Ariba chief executive Bob Calderoni will retain his positions as CEO and chairman of the board, while FreeMarkets President and CEO Dave McCormick will be Ariba's president. McCormick will also join the company's board of directors, along with former FreeMarkets board member Karl E. Newkirk.

Headquarters for the new company will be in Ariba's old stomping grounds of Sunnyvale, California, while the company will maintain a significant presence in FreeMarkets' traditional base of Pittsburgh, where more than 500 employees will remain on the payroll.

In a statement, Calderoni asserted that, with the market pressures of the demand global economy keeping pressure on companies to control their spend, increasing numbers of enterprises will need spend management solution to accelerate their bottom-line results. "We believe Ariba will now be in a strong competitive position to serve this market need," he said, asserting that Ariba can now position itself as the only company focused exclusively on spend management.

The two companies initially announced their plans to merge in January, and McCormick said in the statement announcing the merger that Ariba and FreeMarkets had spent the intervening five months developing a plan to integrate their respective offerings. "We will now move forward with an even stronger focus and flexibility to deliver the customized sourcing and procurement expertise that leading companies across the globe are seeking," he added.

Solutions Strategy for Merged Company

In an interview, Sundar Raghaven, vice president of solutions strategy with Ariba, said that the merged company's solutions set would cover six separate areas, ranging from spend management strategy; visibility into spend process and performance issues; and sourcing (where FreeMarkets has traditionally been strong); to procurement (Ariba's strong suit as an early e-procurement player); supplier management to manage the supply base from a performance, quality and delivery response perspective; and managed services, with outsourced procurement services.

"In a typical day in the new Ariba," Raghaven said, "we will be sourcing somewhere around $270 million to $280 million, we will be talking with about 1,000 suppliers on a daily basis, about $600 million to $700 million in spend will be going through our procurement system, we'll be initiativing about 150 different projects and we'll have 400 to 500 commodity experts."

Raghaven said that Ariba shaped its solutions strategy based on focus groups with senior-level finance, procurement and supply management executives at some 70 of its customers. "In going through these focus groups, we learned that companies want three things, and they want them from one vendor," he said.

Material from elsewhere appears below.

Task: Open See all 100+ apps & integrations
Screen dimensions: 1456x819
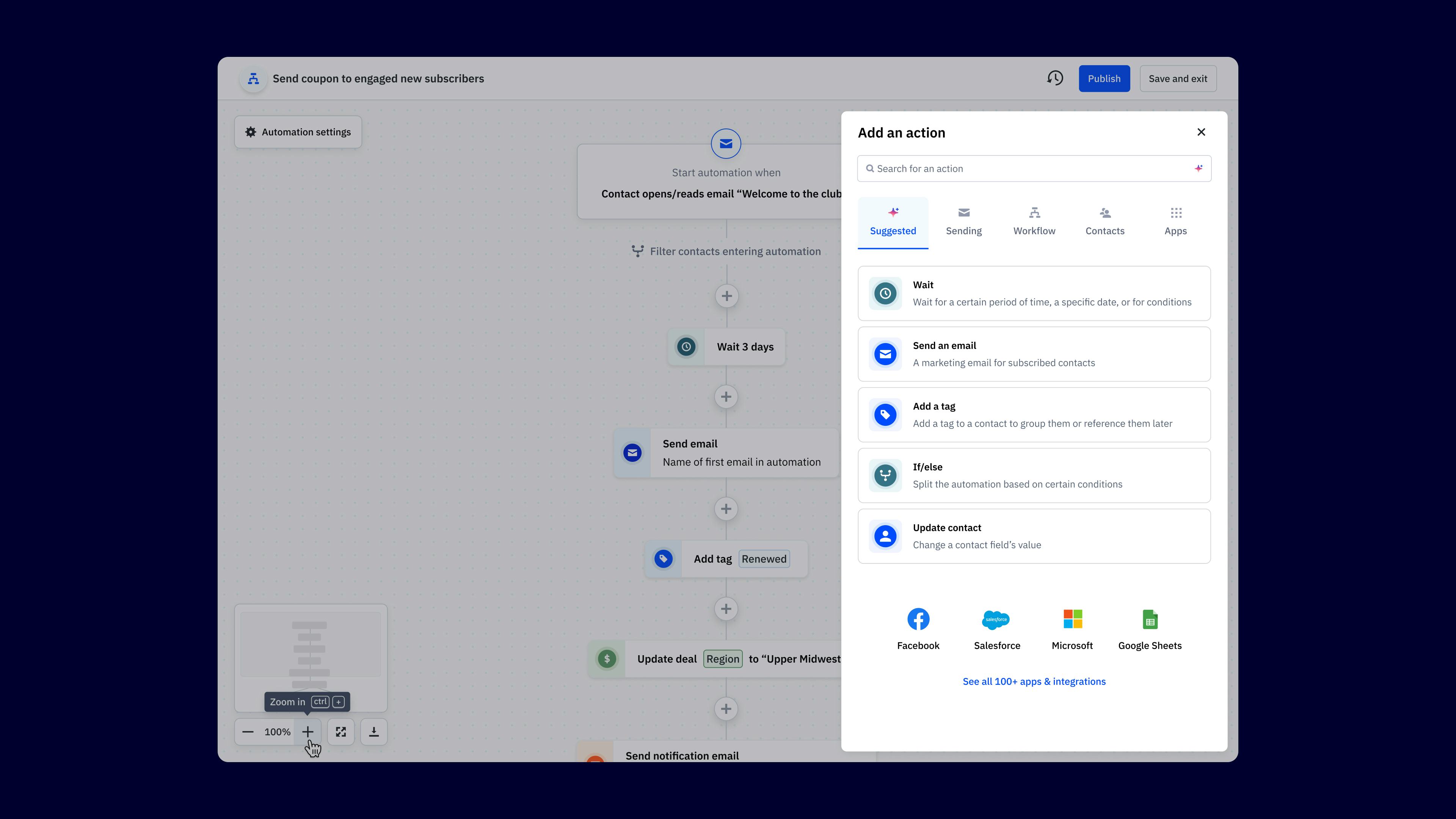Action: [1033, 681]
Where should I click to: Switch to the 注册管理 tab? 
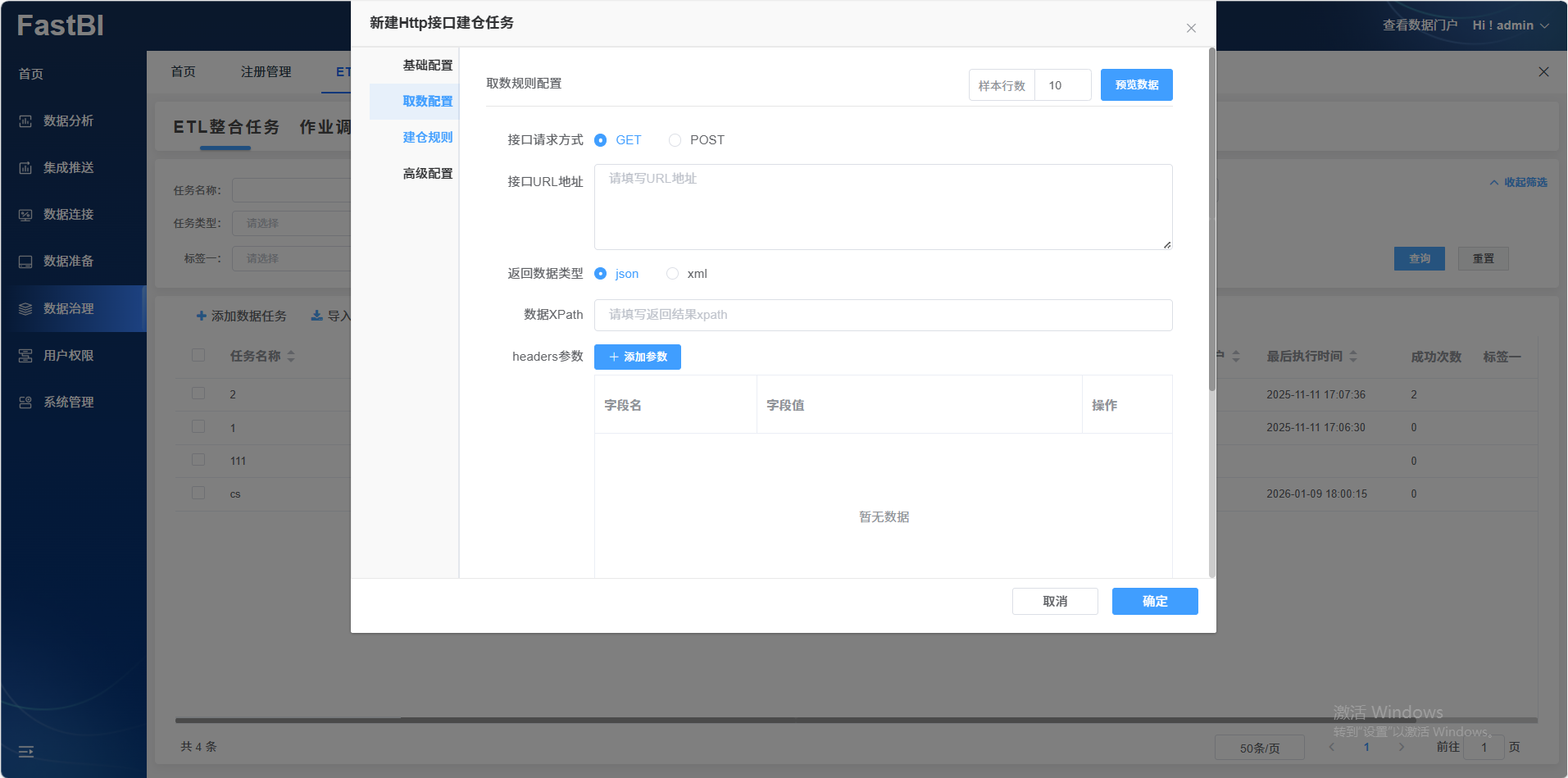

First, companies want speed, the ability to apply spend management to a range of categories quickly to produce bottom line results. "They are not willing to wait 12 or 24 months," Raghaven said. "They want results now."

Second, they want coverage of a wide range of spend management processes, a broad selection of different commodities and markets, and multiple countries where these enterprises are operating across the globe. And third, customers are looking for sustainability in the results, so that spend management activities produce a lasting impact.

"Speed, coverage and sustainability become the three core tenets of what companies are looking for in terms of spend management," Raghaven said, adding that the combined Ariba and FreeMarkets solution sets address those requirements. "By providing coverage of those three areas, integrated into products, services and solutions, we will now be able to address the critical requirements that our customers have for spend management."